Pourquoi le débat sur la décriminalisation des drogues en Oregon est important
Détruire les mythes avec des preuves
Pour les défenseurs de politiques de drogues rationnelles, ces constatations sont profondes. Face aux récits sensationnalistes des médias, l’étude de l’Université d’État de Portland refuse de jouer sur la peur. Au lieu de cela, elle offre une conclusion : la décriminalisation n’a pas déclenché une augmentation de la criminalité ou des décès par surdose. Plutôt, elle s’est produite sur fond de crises de santé publique et humanitaire mondiales.

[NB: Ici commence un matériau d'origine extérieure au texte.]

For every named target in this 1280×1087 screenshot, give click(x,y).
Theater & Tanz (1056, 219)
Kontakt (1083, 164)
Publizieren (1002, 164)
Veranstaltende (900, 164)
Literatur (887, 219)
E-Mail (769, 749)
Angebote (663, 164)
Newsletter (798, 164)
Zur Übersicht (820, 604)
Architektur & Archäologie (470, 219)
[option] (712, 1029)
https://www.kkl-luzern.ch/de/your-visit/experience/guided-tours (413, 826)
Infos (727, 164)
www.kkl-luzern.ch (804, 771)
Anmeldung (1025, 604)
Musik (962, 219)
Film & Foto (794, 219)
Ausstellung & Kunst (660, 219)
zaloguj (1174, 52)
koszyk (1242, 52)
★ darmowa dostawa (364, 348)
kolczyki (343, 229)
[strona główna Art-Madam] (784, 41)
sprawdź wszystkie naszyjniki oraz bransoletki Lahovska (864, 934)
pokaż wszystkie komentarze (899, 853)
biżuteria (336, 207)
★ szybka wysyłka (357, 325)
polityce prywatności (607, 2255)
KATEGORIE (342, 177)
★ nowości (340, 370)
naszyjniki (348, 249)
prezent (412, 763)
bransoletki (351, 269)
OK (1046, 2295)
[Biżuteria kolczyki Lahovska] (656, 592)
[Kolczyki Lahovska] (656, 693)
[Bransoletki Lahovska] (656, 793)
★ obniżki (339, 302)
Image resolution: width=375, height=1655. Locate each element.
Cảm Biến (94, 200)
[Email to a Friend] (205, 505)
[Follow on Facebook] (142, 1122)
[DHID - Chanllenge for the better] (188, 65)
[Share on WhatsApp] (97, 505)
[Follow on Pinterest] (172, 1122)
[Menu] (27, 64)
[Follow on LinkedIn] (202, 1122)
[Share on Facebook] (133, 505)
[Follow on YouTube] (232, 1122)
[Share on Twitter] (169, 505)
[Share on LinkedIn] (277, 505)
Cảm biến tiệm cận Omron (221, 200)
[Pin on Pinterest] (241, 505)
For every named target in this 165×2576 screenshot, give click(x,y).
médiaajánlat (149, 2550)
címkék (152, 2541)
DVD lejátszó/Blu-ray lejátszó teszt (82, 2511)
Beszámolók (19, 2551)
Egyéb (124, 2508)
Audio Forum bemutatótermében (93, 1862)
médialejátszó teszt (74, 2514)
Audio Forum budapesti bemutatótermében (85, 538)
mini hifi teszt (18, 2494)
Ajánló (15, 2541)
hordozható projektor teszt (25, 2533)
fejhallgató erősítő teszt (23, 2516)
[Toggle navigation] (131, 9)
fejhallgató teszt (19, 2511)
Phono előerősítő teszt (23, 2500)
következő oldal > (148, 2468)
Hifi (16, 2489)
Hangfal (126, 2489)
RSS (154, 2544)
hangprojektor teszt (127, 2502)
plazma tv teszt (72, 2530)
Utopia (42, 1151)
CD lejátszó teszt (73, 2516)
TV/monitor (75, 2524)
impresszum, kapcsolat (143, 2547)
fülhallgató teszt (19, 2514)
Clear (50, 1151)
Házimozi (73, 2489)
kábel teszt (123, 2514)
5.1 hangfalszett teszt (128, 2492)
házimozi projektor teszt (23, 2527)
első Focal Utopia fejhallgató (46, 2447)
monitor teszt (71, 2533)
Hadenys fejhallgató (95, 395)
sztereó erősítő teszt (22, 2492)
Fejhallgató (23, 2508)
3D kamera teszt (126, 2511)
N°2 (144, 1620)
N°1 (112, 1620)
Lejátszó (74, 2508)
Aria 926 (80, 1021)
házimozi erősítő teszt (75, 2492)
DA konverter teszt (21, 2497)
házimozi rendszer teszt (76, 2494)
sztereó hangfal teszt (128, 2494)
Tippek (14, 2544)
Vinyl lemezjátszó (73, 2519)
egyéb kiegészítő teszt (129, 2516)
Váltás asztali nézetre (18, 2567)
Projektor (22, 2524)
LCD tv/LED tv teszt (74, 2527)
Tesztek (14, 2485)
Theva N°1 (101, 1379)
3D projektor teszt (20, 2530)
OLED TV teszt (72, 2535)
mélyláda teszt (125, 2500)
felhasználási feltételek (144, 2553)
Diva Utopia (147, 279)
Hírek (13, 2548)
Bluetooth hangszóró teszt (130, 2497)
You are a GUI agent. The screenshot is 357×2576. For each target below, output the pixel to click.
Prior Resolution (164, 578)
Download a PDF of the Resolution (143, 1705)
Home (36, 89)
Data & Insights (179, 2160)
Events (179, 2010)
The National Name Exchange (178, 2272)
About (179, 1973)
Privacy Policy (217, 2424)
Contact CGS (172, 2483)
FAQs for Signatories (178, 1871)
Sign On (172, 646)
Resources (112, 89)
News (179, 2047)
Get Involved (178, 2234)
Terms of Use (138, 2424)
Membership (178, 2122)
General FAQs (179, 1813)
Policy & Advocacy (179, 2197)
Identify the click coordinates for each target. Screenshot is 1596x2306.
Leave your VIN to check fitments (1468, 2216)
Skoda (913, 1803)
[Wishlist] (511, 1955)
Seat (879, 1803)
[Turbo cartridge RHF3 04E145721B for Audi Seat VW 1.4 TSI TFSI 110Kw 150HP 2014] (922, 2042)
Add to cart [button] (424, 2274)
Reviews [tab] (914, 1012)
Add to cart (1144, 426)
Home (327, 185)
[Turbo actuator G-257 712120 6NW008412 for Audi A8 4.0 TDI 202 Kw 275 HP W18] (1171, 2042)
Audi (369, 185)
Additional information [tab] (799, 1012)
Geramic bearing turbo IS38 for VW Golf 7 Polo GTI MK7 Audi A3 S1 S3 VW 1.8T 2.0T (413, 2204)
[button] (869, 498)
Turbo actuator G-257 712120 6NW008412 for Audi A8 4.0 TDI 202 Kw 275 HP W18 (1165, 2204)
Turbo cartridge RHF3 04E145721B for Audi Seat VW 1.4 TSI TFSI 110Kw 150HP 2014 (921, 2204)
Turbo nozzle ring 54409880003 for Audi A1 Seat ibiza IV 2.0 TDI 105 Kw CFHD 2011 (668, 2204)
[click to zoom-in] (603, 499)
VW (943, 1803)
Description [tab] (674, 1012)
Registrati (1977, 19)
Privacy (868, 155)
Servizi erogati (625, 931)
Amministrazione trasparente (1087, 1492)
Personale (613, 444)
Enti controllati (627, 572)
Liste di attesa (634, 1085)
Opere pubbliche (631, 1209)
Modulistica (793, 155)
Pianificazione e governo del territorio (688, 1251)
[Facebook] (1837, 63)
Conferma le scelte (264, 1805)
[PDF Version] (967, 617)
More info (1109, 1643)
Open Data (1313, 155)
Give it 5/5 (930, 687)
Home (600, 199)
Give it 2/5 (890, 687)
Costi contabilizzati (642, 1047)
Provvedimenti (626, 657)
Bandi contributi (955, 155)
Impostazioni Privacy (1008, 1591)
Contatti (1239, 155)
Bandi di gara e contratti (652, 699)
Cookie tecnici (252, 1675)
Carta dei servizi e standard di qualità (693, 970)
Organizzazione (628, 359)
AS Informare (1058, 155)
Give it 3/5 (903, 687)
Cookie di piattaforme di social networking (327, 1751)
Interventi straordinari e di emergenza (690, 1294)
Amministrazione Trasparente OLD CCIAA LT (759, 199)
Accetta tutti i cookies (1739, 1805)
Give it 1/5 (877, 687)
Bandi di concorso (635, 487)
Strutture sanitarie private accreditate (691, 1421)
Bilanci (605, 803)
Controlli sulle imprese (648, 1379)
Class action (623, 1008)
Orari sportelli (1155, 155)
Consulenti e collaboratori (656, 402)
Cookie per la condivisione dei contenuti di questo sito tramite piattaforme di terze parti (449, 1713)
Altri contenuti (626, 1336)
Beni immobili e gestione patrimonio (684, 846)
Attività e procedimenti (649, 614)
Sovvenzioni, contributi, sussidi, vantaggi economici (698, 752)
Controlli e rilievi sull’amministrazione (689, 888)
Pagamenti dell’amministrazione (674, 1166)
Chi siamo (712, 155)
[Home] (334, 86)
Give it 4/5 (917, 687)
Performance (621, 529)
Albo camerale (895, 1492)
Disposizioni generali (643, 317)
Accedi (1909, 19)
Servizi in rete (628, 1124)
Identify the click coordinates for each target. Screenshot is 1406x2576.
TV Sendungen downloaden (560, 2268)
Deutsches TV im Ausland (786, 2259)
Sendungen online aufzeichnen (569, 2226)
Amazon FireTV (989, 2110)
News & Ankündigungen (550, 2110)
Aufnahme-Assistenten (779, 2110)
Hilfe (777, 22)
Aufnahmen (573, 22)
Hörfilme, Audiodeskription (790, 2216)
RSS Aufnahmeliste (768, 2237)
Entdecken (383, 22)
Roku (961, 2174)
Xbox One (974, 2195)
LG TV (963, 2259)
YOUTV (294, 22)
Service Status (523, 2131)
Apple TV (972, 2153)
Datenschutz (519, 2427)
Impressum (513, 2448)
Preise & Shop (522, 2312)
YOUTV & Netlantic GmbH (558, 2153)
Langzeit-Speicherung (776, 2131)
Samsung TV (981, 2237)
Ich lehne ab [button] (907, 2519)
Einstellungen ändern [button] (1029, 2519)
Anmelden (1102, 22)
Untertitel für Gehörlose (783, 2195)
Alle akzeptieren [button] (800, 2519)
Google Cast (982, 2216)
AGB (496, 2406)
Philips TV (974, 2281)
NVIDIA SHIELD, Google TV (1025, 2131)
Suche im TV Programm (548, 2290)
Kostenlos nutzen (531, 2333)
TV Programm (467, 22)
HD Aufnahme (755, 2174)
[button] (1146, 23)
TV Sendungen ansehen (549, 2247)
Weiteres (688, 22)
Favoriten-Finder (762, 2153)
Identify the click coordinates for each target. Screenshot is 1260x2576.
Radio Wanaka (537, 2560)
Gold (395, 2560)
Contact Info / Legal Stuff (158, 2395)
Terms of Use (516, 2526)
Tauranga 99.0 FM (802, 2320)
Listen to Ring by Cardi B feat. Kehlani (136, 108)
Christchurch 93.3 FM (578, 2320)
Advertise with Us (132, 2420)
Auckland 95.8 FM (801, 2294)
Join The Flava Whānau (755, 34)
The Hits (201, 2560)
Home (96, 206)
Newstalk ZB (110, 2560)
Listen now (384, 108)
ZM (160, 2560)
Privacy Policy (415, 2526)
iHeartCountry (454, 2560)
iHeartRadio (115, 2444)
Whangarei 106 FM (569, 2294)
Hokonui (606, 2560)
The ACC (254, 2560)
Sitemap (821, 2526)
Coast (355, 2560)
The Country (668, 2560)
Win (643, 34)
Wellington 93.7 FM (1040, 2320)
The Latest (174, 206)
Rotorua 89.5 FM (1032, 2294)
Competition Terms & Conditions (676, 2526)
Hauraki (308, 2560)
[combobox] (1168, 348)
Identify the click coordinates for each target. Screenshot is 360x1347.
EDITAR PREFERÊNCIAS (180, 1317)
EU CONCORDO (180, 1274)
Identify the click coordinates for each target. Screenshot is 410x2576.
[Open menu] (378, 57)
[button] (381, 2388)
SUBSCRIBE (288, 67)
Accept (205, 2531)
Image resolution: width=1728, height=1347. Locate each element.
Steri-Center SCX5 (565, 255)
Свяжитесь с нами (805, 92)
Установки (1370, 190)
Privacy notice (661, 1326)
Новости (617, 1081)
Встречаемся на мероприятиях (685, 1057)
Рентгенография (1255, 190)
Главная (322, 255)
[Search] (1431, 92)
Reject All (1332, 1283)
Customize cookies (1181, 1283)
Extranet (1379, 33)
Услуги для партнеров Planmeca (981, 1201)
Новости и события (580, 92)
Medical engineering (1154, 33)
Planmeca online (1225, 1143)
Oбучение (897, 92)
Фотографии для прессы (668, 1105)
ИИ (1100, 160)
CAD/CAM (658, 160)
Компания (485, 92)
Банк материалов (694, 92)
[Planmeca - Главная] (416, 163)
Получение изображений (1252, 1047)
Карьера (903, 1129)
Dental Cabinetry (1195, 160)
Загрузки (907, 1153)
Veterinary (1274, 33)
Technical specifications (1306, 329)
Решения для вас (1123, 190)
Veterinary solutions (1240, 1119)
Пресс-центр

Faire primer la santé publique sur la punition
L’ère de la criminalisation de la dépendance a longtemps échoué. Elle a touché de manière disproportionnée les communautés marginalisées sans réduire les dommages. Un changement vers le traitement de la dépendance comme une question de santé, en offrant de l’aide et non des menottes, reste non seulement idéaliste, mais vital. Les constatations de l’Université d’État de Portland montrent qu’une telle approche n’a pas mis en danger la sécurité publique.
Lutter contre le véritable ennemi : le fentanyl et les conséquences de la pandémie
L’augmentation des surdoses en Oregon n’était pas d’origine législative. Elle était née de la pandémie et alimentée par le fentanyl. Cela signifie que le remède doit être une réponse plus robuste en matière de santé publique, de services de dépendance et de préparation aux crises, et non une réversal des politiques punitives.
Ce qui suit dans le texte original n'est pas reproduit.